What couldn't be done for me
rating: +17+x

She is happy.

The beads in her braids click together as she runs around the yard, smile never faltering.

Her siblings bicker and cry, but she scoops them up in the blink of an eye, shushing and comforting them with a practiced precision.

She’s barely six now, skinny arms struggling to lift the blubbering babe.

Her shoulders are tense with stress, tiny hands patting and caressing the baby’s back, but they loosen and relax when I lift her sister into my arms. She'll rock back and forth on the balls of her feet, anxious eyes never leaving her sister's face.

I can’t get over the way she smiles at me, the way her eyes shine when I read to her, like I’m the only person in the world. The way she presses her body into mine when we sit together, head resting on my shoulder.

It’s during these moments, when I feel her lips curl into a relaxed smile against my arm, that I feel that familiar twinge of guilt.

She lives with her grandmother, a weathered stone of a woman. All sunspots and eye bags and cigarette-stained teeth. I don’t know if she’s really her grandmother.

Children of all ages occupy every corner of the apartment, peeking from corners, fighting for space in front of the TV, grasping crayons with sticky hands.

And of course, of course, I love them all.

But there’s something about her. Something gut-wrenching and comforting and beautiful and melancholy, and so, so familiar.

Perhaps it’s the way she clings to me, almost afraid to let me out of her sight.
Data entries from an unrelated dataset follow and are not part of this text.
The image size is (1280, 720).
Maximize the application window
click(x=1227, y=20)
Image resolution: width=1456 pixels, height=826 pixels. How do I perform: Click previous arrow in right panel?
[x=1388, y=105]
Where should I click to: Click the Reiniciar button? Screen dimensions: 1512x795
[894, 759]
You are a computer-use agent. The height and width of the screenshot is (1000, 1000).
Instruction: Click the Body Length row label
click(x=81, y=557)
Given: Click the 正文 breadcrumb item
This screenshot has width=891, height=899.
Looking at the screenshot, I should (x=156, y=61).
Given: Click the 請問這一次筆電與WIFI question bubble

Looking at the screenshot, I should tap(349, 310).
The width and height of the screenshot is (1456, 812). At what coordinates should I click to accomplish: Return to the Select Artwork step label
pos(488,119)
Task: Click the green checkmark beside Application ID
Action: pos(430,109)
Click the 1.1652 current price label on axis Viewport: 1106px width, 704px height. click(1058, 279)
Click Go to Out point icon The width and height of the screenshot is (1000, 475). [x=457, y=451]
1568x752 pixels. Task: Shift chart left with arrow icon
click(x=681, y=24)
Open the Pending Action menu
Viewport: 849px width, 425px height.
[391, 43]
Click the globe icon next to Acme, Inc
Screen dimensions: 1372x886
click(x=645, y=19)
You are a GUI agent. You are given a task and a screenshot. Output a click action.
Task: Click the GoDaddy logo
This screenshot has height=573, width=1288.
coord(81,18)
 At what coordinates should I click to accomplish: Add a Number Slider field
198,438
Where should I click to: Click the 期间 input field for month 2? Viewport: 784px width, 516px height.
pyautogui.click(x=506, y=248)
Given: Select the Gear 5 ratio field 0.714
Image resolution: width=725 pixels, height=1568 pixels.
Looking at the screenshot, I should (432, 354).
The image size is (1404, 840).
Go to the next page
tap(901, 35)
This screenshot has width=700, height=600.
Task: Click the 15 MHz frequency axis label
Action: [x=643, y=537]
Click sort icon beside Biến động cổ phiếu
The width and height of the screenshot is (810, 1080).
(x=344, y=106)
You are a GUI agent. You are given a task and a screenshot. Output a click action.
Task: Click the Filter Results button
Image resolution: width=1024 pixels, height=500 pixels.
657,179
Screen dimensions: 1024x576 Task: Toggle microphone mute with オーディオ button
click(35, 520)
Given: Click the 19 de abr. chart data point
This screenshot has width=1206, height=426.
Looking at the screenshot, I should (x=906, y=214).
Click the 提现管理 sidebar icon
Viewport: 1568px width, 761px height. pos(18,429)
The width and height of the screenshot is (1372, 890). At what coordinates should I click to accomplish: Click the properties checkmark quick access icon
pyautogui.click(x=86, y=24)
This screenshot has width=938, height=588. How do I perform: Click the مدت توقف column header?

Like I'm a mirage that will disappear if she looks away for too long.

When she tells me her daddy lives far away, that the last time she saw him was when she was “super really little,” her rainbow sketchers kick in the air absentmindedly, but her eyes take on a heaviness much better suited to a woman 20 years her senior.

Her grandmother is much less sentimental when I ask about her mother, lips curling into a scowl as she spits out the phrase,

“Dope fiend.”

I indulge her in everything I can, but no matter what I do, her grip is always bruising when she hugs me goodbye. Her fingers dig into my sides, invisible hooks piercing my skin. She burrows her head into my sweater, the fabric muffling her wavering voice.



“I love you.”

And always, just a little bit quieter.

“Please come back.”

And every time, I swear to her I will. No matter what.

And every time, she will push a toy into my hand, insisting that I keep it. I never do.

And she will tear up slightly, diamond black eyes shiny and wide.

But I know, I know when she hears me come through the door again,

She’ll smile.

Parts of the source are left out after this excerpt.